On Friday, the BBC's Newsnight broadcast an interview with the doctor from the team Wiggins was riding for (Garmin-Slipstream) when he finished third in the 2009 Tour de France, his breakthrough performance on the road.

"I was surprised to see there were TUEs documented for intramuscular triamcinolone just before three major events," said Dr Prentice Steffen, a well-respected figure within the sport.

"You do have to think it is kind of coincidental that a big dose of intramuscular long-acting corticosteroids would be needed at that exact time before the most important race of the season.

"I would say certainly now in retrospect it doesn't look good, it doesn't look right from a health or sporting perspective."

Wiggins, though, told the Andrew Marr Show he needed the drug to combat a serious allergy to pollen that would exacerbate his asthma.

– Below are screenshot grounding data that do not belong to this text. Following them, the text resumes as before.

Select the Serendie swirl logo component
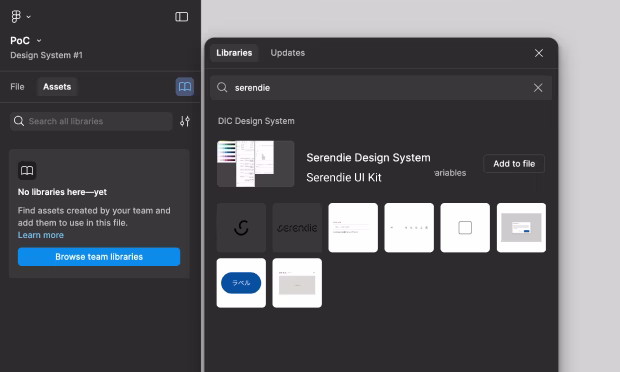The image size is (620, 372). click(x=241, y=228)
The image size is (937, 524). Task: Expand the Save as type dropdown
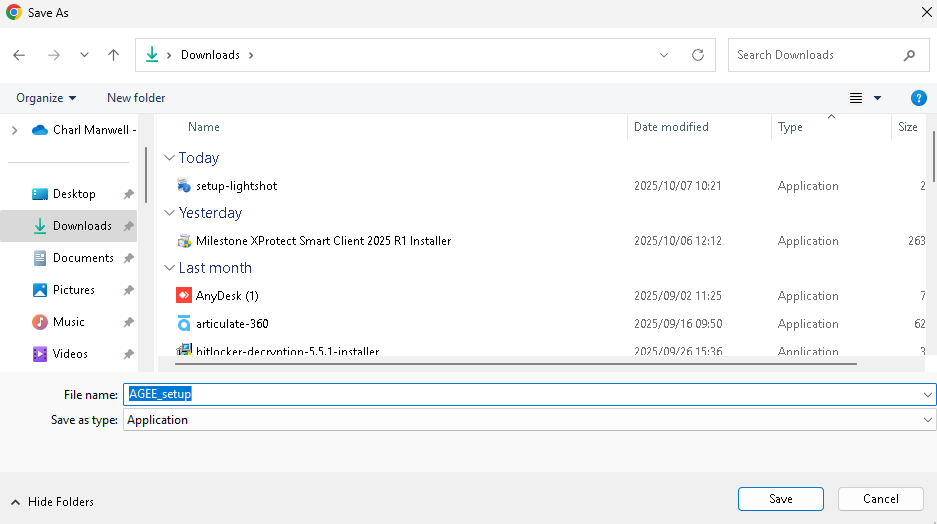pyautogui.click(x=927, y=421)
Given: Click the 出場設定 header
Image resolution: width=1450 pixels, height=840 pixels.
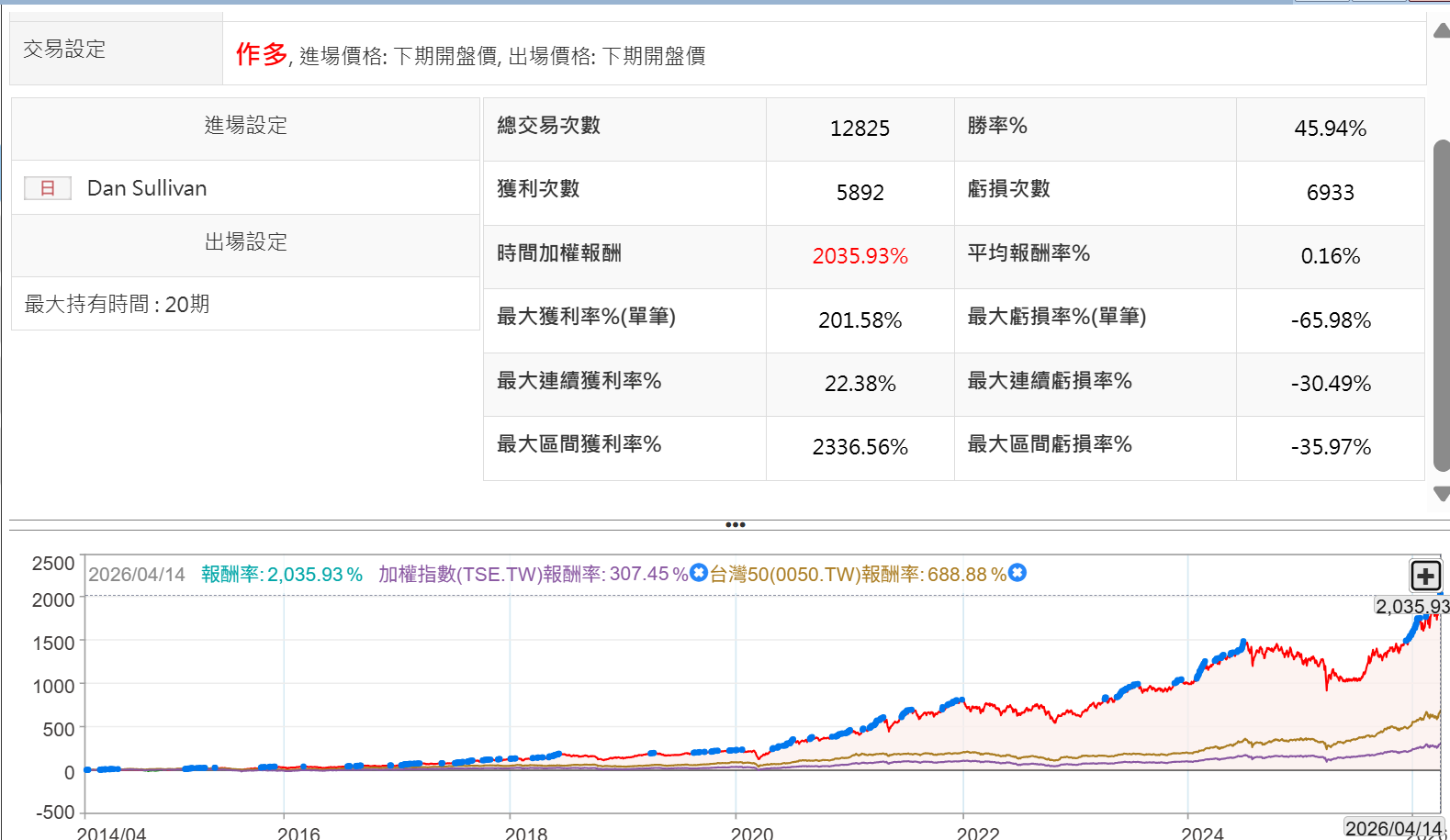Looking at the screenshot, I should point(245,242).
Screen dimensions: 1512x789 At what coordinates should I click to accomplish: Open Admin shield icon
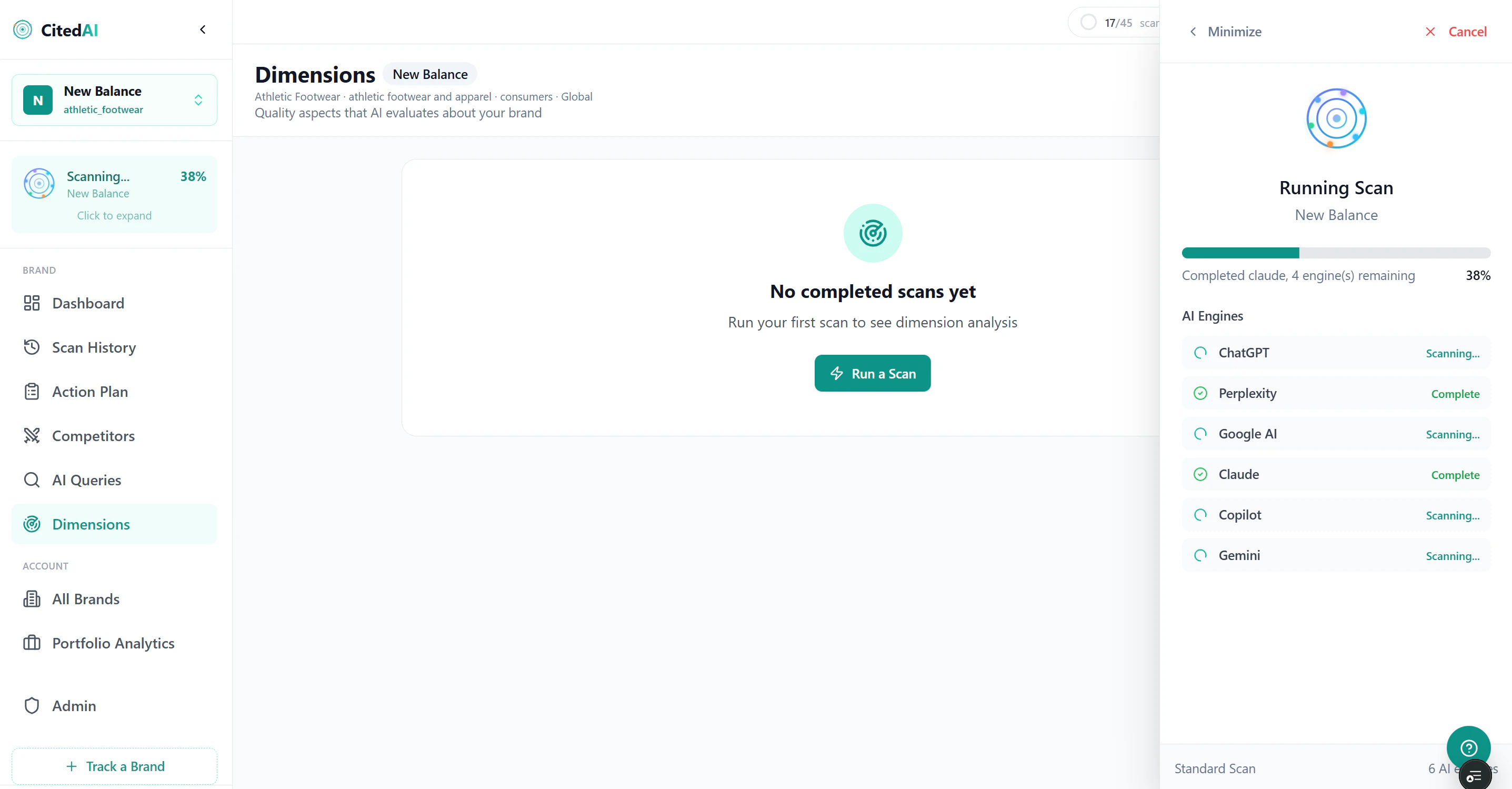32,706
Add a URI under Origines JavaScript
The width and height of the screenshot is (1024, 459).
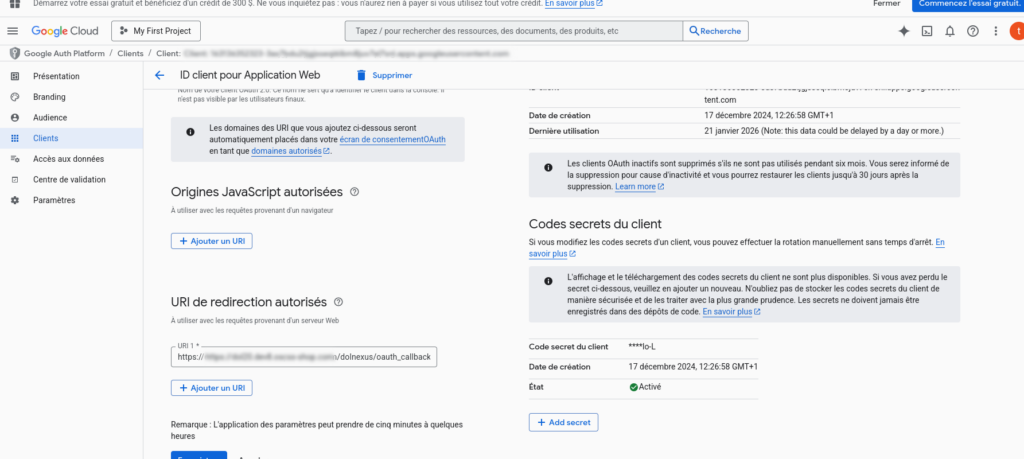[x=211, y=241]
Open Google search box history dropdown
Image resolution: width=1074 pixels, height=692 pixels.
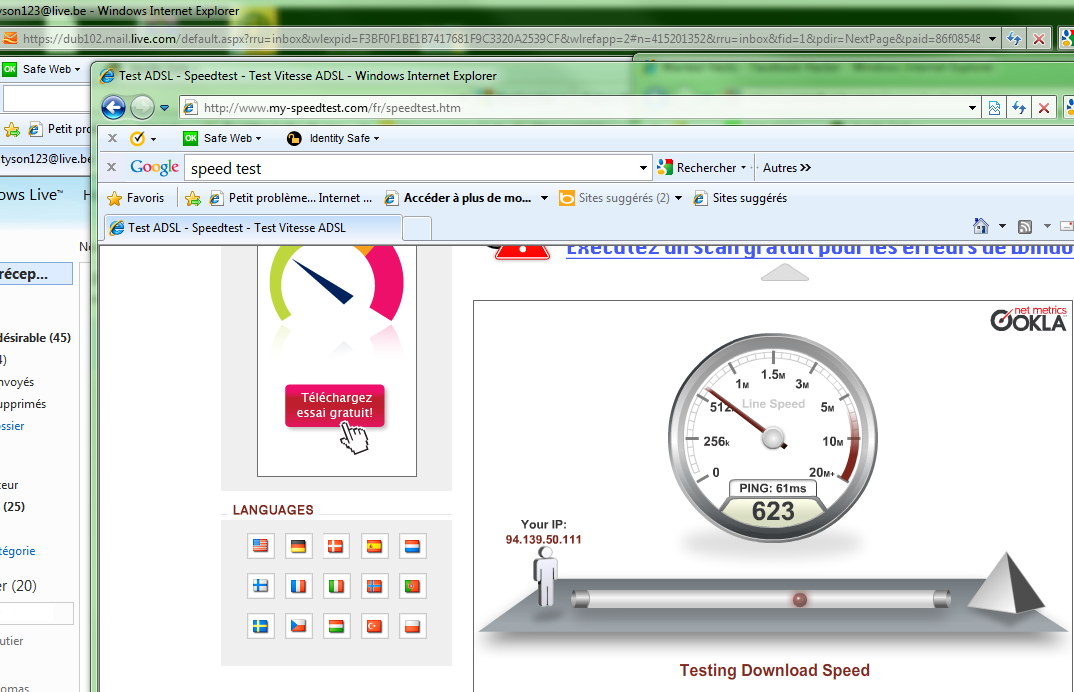(643, 168)
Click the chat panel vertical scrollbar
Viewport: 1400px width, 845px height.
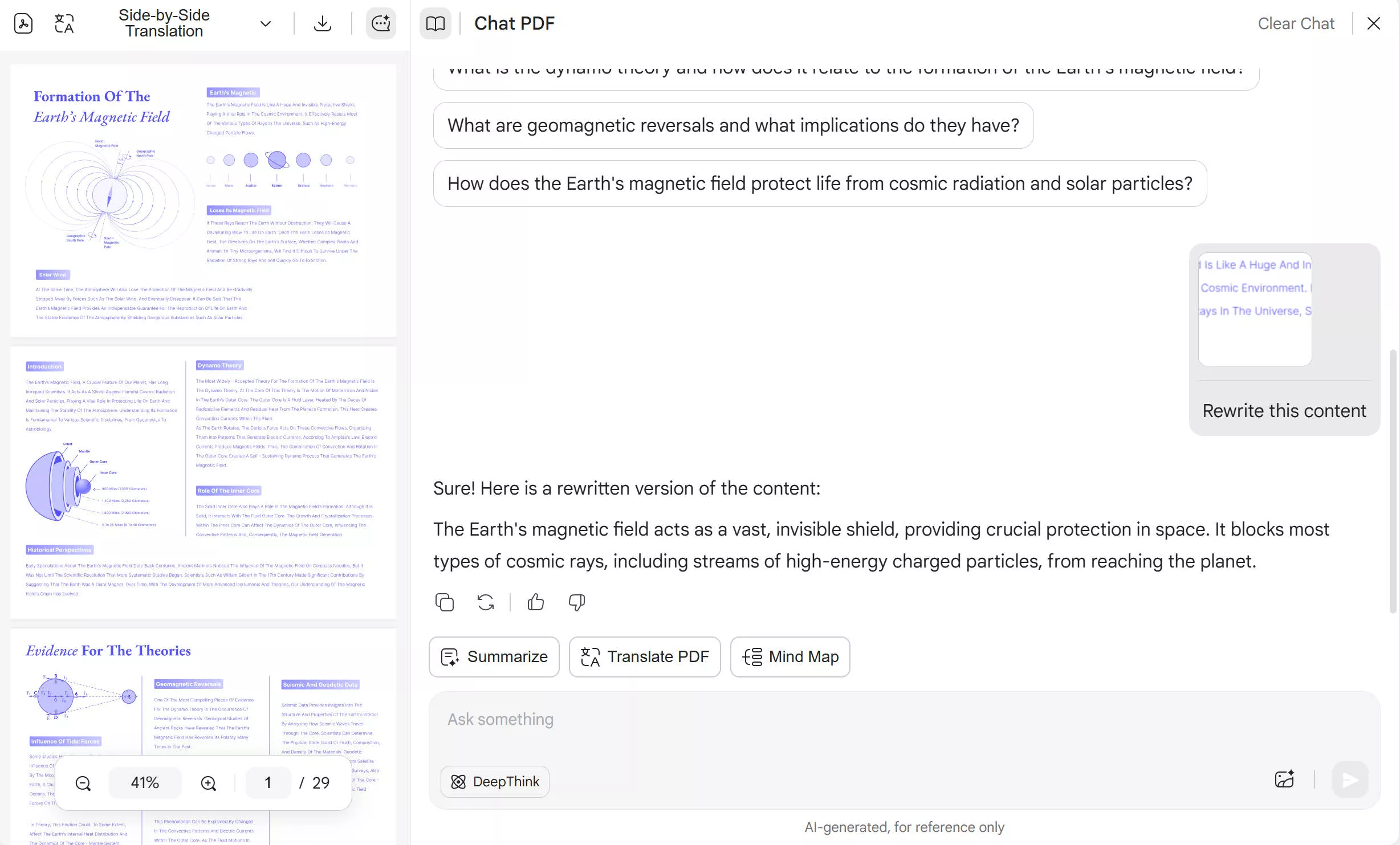tap(1393, 479)
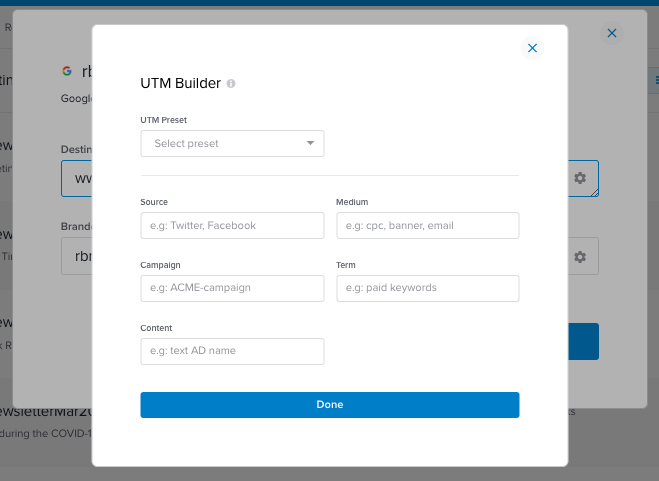The height and width of the screenshot is (481, 659).
Task: Select the Campaign input box
Action: click(x=232, y=288)
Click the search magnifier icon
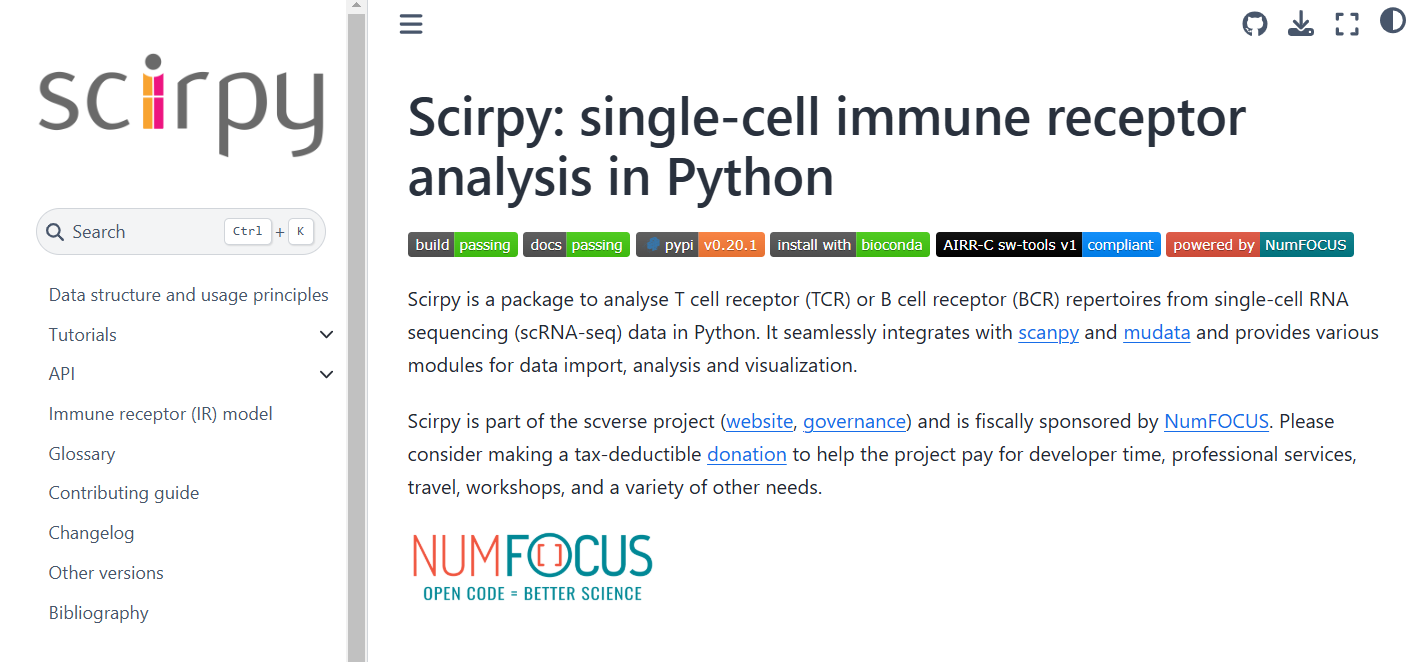The height and width of the screenshot is (662, 1412). [x=55, y=231]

When asked how he could justify taking a drug usually prescribed for acute asthma attacks less than a week before the Tour, and just two weeks after winning the Criterium du Dauphine, Wiggins said: "June-July is the worst period for that - April, June, July, right through those months - and I was having problems.

"When you win the race three weeks out from the Tour de France, as I did, you're the favourite for the Tour.

"(And) you have the medical team and coaches checking everything's OK - 'Bradley, you're on track here, you're the favourite to win this race, now we need to make sure the next three weeks there anything we can help with at the moment?'

"'Well, I'm still struggling with this breathing, I know it didn't look like it but is there anything else you can do just to make sure that I don't, this doesn't become an issue into a three-week race at the height of the season?'

"And, in turn, I took that medical advice (to take triamcinolone)."

Wiggins will hope this interview draws a line under a difficult chapter in what has been an otherwise magnificent story for him as an athlete, particularly as he is widely expected to retire as a professional rider at the end of this season.

But that will not stop this debate rumbling on within the sport, as Dutch rider Tom Dumoulin, one of cycling's rising stars, told the De Limburger newspaper on Saturday that he thinks the whole episode "stinks".